#### Document extract:
[start]

# Ipg



## GTX63 (Apr 12, 2012)

Just got this one this morning. If you are not familiar, I will try and update with details later today. 


"IPG is the Property Preservation Company for VRM and the VA contract. As you may know there has been a large amount of properties assigned during the transition. The purpose of this email is to hire additional field crews in an effort to increase our response time for initial services such as mowing and cleaning. 

Therefore my responsibility is to step in and make this process as simple as possible and to ensure that we are providing the quality expected.

It has come to my attention that the Brokers and Listing Agents may have worked with an individual or company that they trust and might want to continue working with us during this transition period. 

Therefore, if you know anyone, or several companies, that you would like to refer please forward this email to them. Attached are forms that I would like for them to complete and send back directly to our Assistant Contract Manager. 

Let them know to not stress about questions they may not understand. We will review each form and assist them with any additional information needed. 

Our mission is to provide a quality service for the Brokers which will enable them to move forward with their responsibilities.

We have a staff of extremely qualified individuals managing the contract. However it is excellent experience for me to work with local Brokers and their established team of people they trust to complete a property.

Finally, as everyone would like to know, the payment is as follows:

Initial Lawn service: $50.00
Routine Lawn Service: $35.00
Initial Clean: $250.00

It is critical that the company or individual have the capability to take before and after pictures and have the capability to transmit those photos and possibly a report to our office. 

It is important that each individual on any VA property have proper identification. This includes a copy of the work order assigned, a business card if you are a company or personal identification such as a driver?s license or State Identification. 

As part of the process it is recommended that you notify the local police department that you will be on this property. Therefore if they receive a call, the department is aware that work is being performed at this location. "


Sincerely,

Kaylyn Scott
Interstate Professional Group Inc.

[end]

#### Instruction 1:
Rewrite the forum post's paragraph beginning "It is critical that the company" in a shorter form that keeps its main facts.
#### Instruction 2:
Give the forum post's passage from "Let them know" up to and including "additional information needed." again, changing "stress" to "worry".

Excerpt from a dataset:
[start]

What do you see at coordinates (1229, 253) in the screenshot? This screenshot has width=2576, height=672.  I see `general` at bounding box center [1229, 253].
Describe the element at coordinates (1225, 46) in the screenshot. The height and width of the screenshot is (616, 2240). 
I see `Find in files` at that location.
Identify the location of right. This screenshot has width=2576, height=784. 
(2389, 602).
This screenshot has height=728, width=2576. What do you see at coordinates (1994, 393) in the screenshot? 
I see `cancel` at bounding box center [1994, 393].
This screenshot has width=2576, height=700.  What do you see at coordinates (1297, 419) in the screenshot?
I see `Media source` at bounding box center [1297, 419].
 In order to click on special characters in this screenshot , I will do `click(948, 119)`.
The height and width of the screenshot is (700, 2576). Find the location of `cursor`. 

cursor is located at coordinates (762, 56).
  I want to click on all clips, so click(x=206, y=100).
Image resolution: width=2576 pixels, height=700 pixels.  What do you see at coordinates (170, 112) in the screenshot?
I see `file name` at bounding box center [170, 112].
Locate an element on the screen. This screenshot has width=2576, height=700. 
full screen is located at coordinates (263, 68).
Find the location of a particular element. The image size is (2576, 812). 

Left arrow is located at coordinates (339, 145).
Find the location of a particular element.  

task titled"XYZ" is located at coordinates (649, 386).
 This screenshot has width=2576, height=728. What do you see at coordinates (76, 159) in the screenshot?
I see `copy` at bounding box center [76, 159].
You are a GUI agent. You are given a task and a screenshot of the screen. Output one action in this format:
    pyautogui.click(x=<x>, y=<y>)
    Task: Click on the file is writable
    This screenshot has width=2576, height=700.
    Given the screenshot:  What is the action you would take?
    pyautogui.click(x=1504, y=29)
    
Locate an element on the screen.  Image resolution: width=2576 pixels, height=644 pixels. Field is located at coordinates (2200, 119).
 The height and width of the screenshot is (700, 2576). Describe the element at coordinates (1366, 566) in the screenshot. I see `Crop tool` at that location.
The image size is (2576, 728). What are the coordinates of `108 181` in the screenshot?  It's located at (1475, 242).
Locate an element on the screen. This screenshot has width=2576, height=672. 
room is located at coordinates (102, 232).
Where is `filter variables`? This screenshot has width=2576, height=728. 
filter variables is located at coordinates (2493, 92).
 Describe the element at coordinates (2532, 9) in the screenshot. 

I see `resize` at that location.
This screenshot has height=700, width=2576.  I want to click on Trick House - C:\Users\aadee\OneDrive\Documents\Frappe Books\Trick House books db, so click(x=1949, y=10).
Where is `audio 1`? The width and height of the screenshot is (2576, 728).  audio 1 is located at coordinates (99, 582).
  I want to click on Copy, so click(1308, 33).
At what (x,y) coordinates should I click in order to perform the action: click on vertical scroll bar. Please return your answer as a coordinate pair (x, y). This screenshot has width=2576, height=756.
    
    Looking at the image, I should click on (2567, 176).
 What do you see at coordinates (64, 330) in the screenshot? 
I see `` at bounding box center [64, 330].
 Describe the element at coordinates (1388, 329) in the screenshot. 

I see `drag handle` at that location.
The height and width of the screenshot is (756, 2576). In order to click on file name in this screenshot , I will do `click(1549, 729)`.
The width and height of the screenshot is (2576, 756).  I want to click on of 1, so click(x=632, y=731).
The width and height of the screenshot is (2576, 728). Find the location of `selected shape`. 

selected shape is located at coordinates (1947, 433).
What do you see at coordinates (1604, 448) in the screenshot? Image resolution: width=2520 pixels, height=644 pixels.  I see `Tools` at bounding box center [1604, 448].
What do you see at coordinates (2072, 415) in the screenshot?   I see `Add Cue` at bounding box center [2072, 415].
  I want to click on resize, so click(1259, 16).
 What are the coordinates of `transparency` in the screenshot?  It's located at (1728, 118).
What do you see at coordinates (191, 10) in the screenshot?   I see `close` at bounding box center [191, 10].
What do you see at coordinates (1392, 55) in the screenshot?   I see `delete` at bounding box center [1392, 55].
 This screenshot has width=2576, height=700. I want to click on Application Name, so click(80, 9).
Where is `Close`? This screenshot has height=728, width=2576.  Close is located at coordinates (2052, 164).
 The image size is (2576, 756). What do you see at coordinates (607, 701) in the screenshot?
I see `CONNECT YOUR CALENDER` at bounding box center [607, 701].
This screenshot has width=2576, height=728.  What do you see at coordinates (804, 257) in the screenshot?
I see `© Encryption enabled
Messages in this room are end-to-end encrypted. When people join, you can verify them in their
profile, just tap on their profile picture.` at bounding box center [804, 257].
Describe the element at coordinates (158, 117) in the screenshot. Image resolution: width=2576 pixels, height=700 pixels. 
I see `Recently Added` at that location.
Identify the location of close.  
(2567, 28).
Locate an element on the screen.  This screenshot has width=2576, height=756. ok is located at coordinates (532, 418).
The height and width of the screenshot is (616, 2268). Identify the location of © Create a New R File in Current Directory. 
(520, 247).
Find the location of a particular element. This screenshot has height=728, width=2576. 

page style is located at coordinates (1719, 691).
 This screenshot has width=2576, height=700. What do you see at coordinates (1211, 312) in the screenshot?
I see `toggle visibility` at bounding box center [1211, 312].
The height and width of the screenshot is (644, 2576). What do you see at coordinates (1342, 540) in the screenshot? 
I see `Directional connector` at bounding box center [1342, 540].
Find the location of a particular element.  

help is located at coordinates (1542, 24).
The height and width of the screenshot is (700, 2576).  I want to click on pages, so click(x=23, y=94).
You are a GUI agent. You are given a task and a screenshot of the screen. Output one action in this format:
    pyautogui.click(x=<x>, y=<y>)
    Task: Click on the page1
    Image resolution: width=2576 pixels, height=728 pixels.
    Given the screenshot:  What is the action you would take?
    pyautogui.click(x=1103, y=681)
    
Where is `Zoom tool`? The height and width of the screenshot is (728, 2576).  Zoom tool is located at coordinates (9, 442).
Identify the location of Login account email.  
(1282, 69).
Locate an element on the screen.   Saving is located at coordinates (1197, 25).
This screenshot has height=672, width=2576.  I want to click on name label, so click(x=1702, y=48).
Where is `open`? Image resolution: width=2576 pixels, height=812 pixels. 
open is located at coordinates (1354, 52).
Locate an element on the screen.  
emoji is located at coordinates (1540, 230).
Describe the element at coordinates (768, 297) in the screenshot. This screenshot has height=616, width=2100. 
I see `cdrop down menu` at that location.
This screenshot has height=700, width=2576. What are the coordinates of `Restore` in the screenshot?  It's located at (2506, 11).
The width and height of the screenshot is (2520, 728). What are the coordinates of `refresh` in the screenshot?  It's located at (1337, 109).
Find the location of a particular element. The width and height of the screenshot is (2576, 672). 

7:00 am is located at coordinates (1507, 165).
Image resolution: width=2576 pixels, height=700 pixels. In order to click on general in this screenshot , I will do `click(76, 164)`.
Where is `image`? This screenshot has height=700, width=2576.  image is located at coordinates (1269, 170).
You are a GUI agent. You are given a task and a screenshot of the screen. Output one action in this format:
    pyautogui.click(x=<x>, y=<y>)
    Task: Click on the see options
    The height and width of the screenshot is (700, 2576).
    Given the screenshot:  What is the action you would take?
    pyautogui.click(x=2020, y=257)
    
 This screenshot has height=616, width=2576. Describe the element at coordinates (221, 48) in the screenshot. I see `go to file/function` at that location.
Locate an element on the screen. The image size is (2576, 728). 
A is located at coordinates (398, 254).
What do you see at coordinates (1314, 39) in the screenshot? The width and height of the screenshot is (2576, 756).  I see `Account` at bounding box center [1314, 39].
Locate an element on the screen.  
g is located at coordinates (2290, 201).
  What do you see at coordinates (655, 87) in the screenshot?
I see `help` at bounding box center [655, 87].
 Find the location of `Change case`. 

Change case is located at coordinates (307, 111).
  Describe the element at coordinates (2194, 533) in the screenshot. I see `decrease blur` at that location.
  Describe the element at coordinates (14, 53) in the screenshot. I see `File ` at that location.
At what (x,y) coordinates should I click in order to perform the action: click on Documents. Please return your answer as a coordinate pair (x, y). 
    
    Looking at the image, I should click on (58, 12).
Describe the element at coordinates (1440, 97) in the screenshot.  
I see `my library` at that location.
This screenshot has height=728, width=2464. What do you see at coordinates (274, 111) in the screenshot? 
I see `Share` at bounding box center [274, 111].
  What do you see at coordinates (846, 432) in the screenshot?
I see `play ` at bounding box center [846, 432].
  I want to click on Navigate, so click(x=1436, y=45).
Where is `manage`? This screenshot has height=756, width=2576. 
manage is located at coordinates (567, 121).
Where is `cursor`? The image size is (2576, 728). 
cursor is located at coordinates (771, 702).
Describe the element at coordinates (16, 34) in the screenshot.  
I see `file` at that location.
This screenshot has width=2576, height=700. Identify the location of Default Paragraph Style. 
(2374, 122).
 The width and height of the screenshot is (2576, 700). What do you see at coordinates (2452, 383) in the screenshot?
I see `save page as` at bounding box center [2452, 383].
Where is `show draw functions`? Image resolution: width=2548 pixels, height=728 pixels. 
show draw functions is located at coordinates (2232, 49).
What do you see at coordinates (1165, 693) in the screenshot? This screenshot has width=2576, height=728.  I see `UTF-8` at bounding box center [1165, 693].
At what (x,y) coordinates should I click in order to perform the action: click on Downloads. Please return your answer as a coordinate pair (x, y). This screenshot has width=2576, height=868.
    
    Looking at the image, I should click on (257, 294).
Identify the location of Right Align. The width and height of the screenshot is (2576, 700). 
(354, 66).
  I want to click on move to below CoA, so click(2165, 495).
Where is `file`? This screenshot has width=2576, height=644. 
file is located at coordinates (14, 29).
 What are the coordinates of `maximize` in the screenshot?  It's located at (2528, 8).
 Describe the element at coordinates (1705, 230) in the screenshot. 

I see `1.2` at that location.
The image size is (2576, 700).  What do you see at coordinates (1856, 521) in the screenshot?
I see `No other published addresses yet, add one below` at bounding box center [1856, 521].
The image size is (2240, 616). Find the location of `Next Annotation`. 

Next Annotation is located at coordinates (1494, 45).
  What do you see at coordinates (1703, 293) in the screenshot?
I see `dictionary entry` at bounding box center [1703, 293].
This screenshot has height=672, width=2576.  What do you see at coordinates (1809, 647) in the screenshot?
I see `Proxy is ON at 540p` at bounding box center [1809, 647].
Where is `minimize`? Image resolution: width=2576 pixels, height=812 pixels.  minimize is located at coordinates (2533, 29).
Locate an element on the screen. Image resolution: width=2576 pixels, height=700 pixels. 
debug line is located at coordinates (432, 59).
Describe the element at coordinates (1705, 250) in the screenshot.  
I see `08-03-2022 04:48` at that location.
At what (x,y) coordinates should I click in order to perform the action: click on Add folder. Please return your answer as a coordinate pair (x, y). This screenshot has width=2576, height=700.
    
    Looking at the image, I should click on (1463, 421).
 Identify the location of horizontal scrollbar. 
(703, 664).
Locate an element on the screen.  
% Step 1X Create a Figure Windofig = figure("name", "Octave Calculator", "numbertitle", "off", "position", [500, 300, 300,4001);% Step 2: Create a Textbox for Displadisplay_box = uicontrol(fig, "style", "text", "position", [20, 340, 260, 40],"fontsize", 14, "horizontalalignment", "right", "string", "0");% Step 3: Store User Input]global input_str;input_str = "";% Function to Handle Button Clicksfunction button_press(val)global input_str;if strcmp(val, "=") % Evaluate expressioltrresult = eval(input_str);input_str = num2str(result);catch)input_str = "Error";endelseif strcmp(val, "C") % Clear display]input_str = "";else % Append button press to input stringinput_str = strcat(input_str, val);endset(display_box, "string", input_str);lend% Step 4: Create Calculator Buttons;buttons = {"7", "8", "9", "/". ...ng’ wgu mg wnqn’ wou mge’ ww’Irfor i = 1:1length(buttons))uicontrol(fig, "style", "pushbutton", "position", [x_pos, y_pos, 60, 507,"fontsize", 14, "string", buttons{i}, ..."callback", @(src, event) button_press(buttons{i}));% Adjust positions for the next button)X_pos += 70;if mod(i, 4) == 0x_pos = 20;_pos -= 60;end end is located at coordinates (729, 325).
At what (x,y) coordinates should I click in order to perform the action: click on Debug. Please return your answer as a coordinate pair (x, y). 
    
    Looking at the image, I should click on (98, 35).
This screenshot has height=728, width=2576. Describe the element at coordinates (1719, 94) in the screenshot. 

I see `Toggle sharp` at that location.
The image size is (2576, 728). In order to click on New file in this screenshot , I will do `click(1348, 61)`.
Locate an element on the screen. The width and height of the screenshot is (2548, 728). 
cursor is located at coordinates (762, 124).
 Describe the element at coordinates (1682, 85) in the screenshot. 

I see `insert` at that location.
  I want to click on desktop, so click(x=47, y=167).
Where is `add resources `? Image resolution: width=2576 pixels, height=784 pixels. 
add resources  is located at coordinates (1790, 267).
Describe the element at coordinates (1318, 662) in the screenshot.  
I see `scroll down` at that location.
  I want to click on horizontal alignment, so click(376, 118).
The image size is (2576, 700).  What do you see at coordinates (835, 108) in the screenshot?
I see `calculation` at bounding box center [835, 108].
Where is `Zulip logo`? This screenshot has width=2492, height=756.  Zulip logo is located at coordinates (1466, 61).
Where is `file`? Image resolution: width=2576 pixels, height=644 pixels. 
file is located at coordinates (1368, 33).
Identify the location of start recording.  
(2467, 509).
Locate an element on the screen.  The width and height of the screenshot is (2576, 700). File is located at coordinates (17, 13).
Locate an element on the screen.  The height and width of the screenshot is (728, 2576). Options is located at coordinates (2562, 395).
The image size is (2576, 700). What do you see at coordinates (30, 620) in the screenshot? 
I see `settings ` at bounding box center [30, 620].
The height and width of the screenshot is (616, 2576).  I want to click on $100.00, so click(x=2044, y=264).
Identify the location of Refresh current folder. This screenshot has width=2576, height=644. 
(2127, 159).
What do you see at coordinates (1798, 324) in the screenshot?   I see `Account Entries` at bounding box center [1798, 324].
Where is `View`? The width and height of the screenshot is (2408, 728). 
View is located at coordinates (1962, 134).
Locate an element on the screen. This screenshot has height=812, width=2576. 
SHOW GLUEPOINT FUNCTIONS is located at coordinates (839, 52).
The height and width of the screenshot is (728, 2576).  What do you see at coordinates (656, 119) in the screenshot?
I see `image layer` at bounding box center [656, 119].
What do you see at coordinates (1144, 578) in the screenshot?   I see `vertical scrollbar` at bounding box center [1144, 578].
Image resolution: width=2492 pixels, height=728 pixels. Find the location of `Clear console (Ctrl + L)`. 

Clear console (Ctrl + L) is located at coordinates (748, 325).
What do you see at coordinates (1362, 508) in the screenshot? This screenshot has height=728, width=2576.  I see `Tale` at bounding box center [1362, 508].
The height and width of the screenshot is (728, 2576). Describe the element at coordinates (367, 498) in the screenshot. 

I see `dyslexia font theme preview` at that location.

[end]

#### Correct answer 1:
The company or individual must be able to take before and after pictures and send those photos, and possibly a report, to the office.

#### Correct answer 2:
Let them know to not worry about questions they may not understand. We will review each form and assist them with any additional information needed.